Un invito a confrontarsi direttamente con le difficoltà quotidiane della sanità vibonese. È quello rivolto dall'associazione "Ali di Vibonesità" al presidente della Regione Calabria e assessore alla Sanità, Roberto Occhiuto, chiamato a trascorrere una sorta di "full immersion" nel sistema sanitario della provincia di Vibo Valentia per toccare con mano le criticità che, secondo l'associazione, continuano a penalizzare cittadini e operatori.

Nel documento diffuso dall'associazione viene evidenziato come il diritto alla salute continui a rappresentare una delle principali emergenze del territorio. "Ali di Vibonesità" sottolinea che, nonostante alcune recenti decisioni adottate dall'Asp abbiano alimentato aspettative positive, la situazione rimane caratterizzata da carenze strutturali e organizzative che, soprattutto durante il periodo estivo, mettono a dura prova il funzionamento dei servizi.

L'associazione richiama l'attenzione sulle difficoltà vissute quotidianamente dal personale sanitario, evidenziando come medici, infermieri, operatori socio-sanitari e dipendenti amministrativi siano costretti a lavorare in condizioni spesso complicate, aggravate dalla cronica insufficienza degli organici.
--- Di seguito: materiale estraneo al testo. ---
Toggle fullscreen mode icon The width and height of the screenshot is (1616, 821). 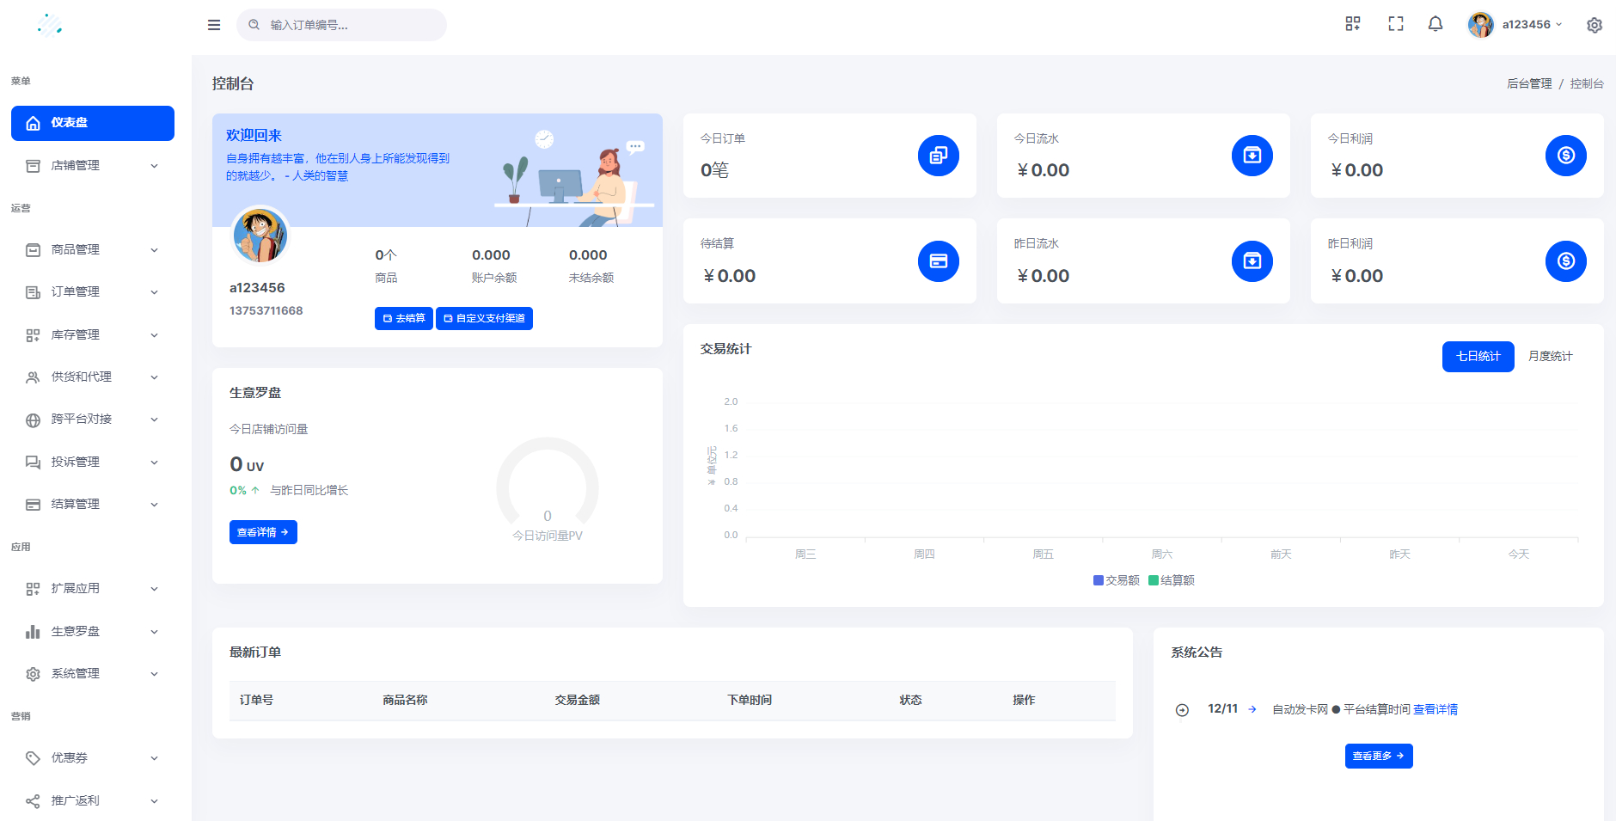point(1395,24)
Per "Ali di Vibonesità" non è corretto attribuire al personale le responsabilità delle inefficienze, poiché gli operatori, pur tra mille difficoltà, garantirebbero il massimo impegno per assicurare l'assistenza ai pazienti.
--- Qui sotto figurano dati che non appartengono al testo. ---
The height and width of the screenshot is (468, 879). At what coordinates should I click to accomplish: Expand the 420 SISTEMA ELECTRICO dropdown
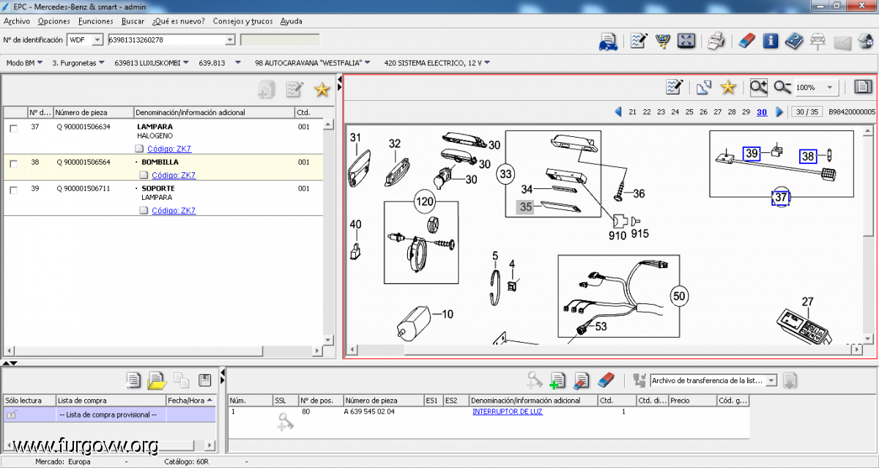[x=487, y=63]
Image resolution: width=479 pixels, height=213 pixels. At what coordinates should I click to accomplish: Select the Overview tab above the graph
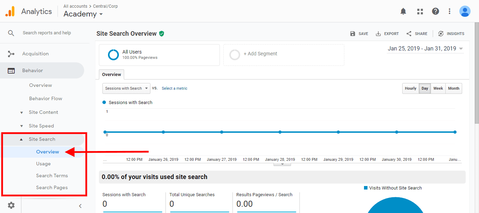tap(112, 75)
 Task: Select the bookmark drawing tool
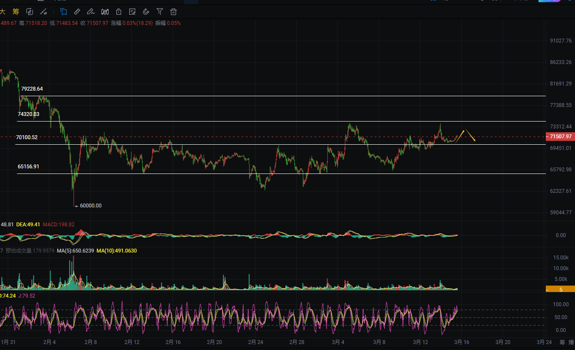click(x=64, y=12)

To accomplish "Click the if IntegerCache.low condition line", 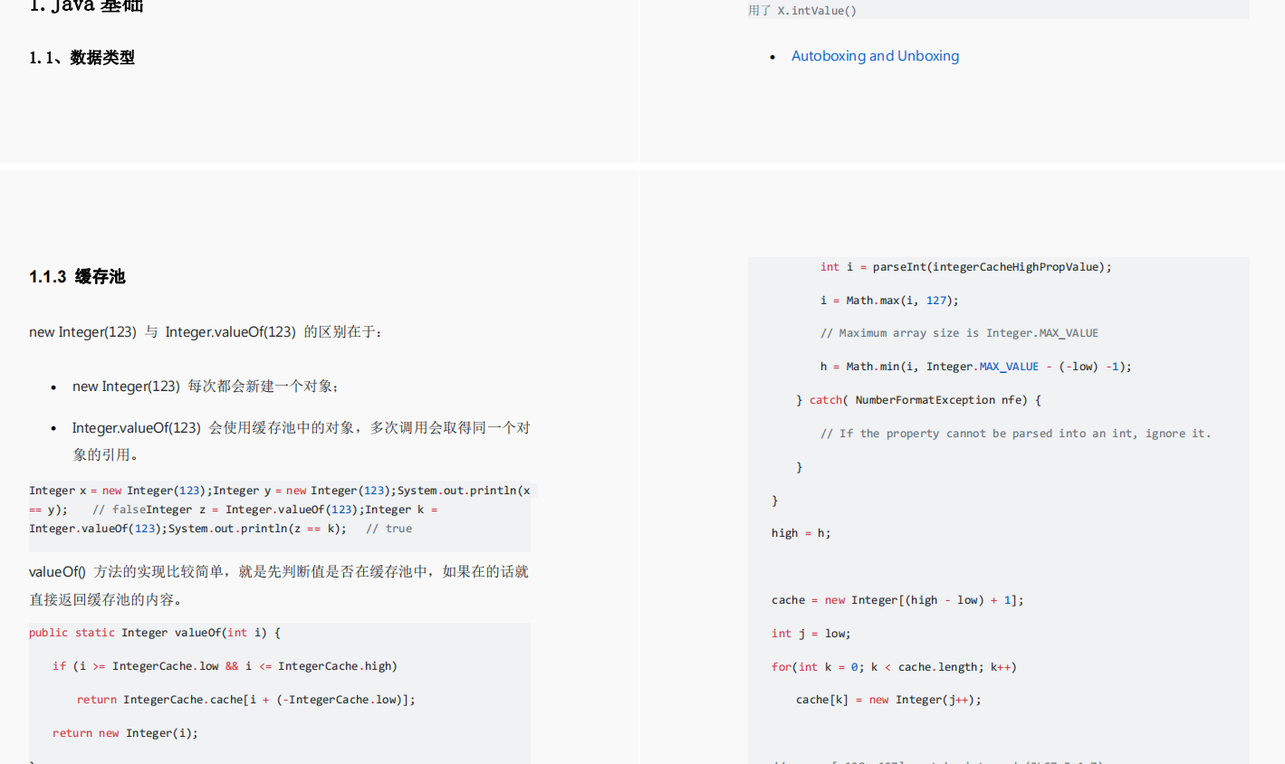I will click(x=225, y=666).
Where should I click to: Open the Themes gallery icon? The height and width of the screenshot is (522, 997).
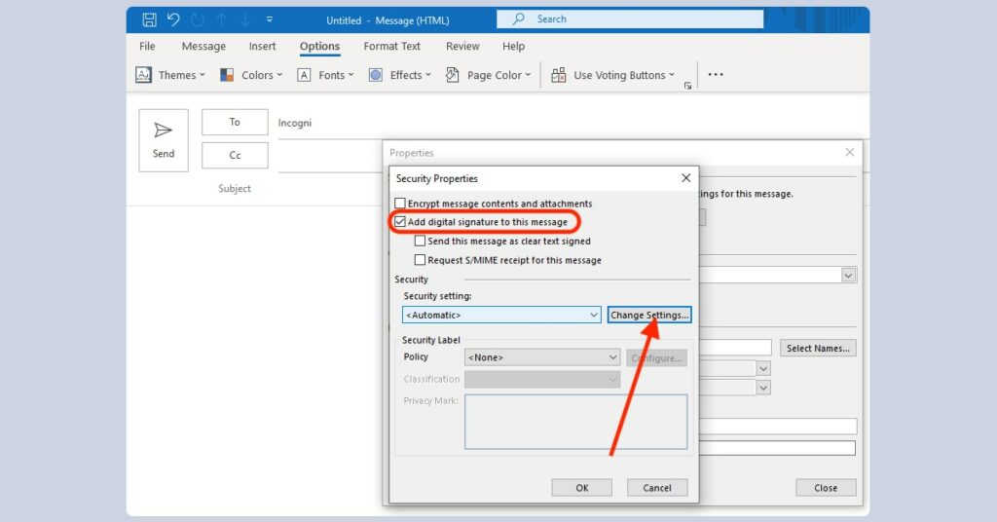pos(143,75)
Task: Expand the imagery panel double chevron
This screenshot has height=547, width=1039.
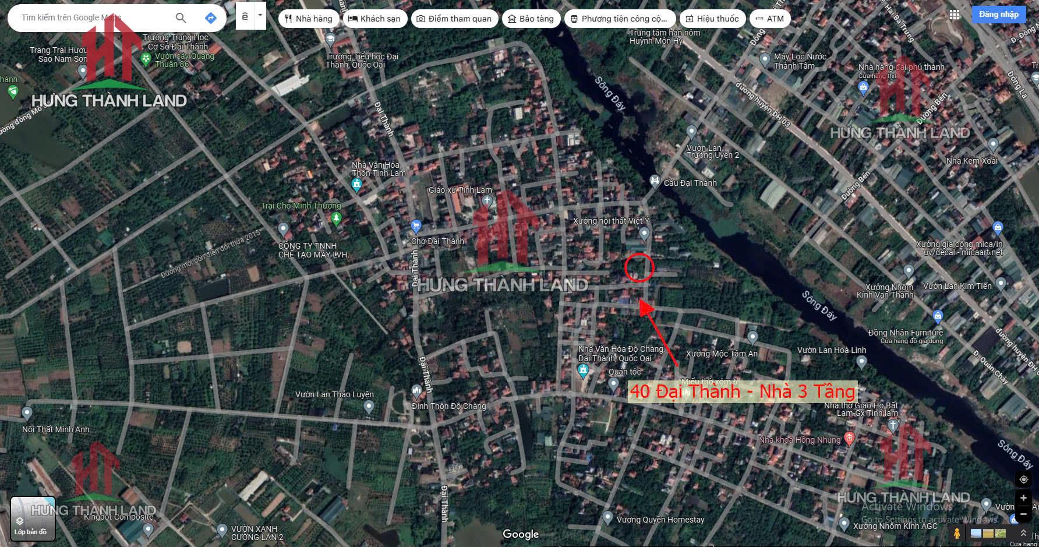Action: (1023, 533)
Tra le criticità segnalate figura in particolare la situazione del Pronto soccorso, dove, secondo l'associazione, i tempi di attesa e il sovraffollamento continuano a rappresentare un problema ricorrente. Una condizione che, viene osservato, riflette un'organizzazione aziendale giudicata ancora incapace di rispondere in maniera efficace alle esigenze del territorio.

Nel suo appello, "Ali di Vibonesità" invita inoltre Occhiuto ad accelerare la nomina di un direttore generale dell'Asp di Vibo Valentia dotato di una profonda conoscenza delle problematiche locali e della capacità di programmare interventi concreti per rilanciare il sistema sanitario provinciale. Secondo l'associazione, i risultati ottenuti negli ultimi anni dalle diverse gestioni non sarebbero stati sufficienti a invertire una tendenza che continua a collocare la sanità vibonese tra le più in difficoltà della Calabria.
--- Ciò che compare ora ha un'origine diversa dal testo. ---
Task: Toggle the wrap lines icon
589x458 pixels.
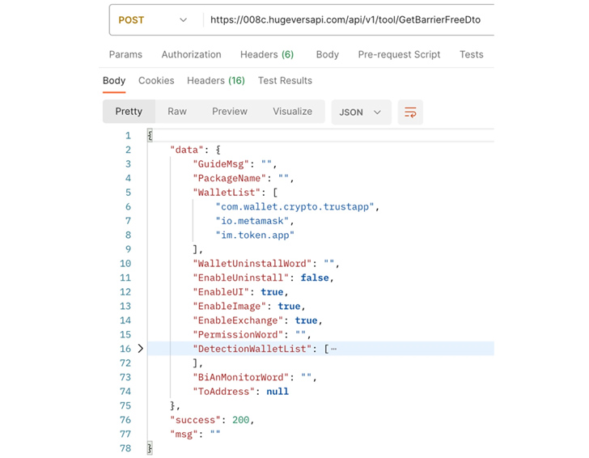Action: 410,112
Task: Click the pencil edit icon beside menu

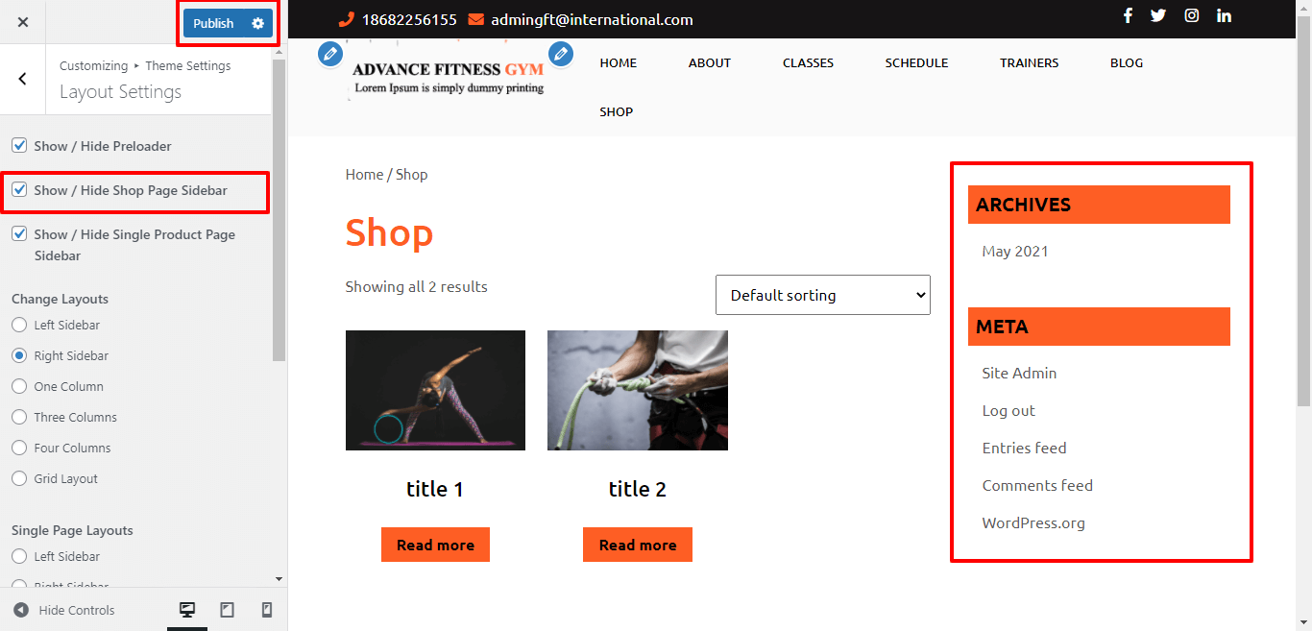Action: coord(561,54)
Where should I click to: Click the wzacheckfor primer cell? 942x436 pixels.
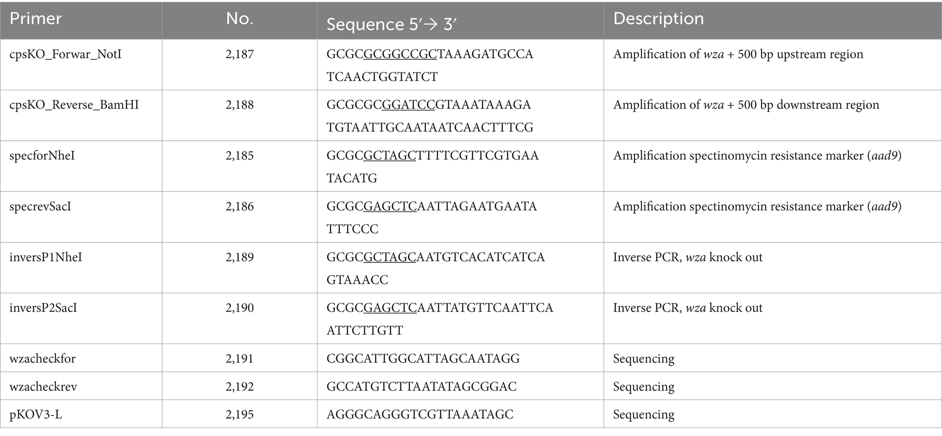43,359
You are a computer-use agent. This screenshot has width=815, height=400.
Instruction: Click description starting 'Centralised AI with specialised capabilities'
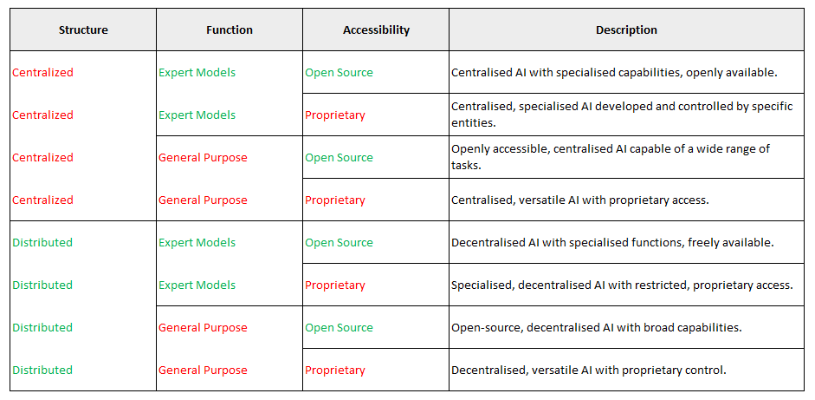(x=614, y=73)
Pur riconoscendo l'importanza del futuro nuovo ospedale, l'associazione evidenzia come la sola realizzazione della struttura non possa rappresentare la soluzione ai problemi attuali. La richiesta è quella di rafforzare immediatamente gli organici, migliorare l'organizzazione dei servizi e ridurre la mobilità sanitaria che costringe molti cittadini a curarsi fuori provincia.

L'obiettivo, conclude "Ali di Vibonesità", è restituire ai cittadini un sistema sanitario efficiente e capace di garantire risposte tempestive, chiedendo alla Regione un impegno concreto affinché Vibo Valentia possa finalmente superare il ruolo di fanalino di coda della sanità calabrese.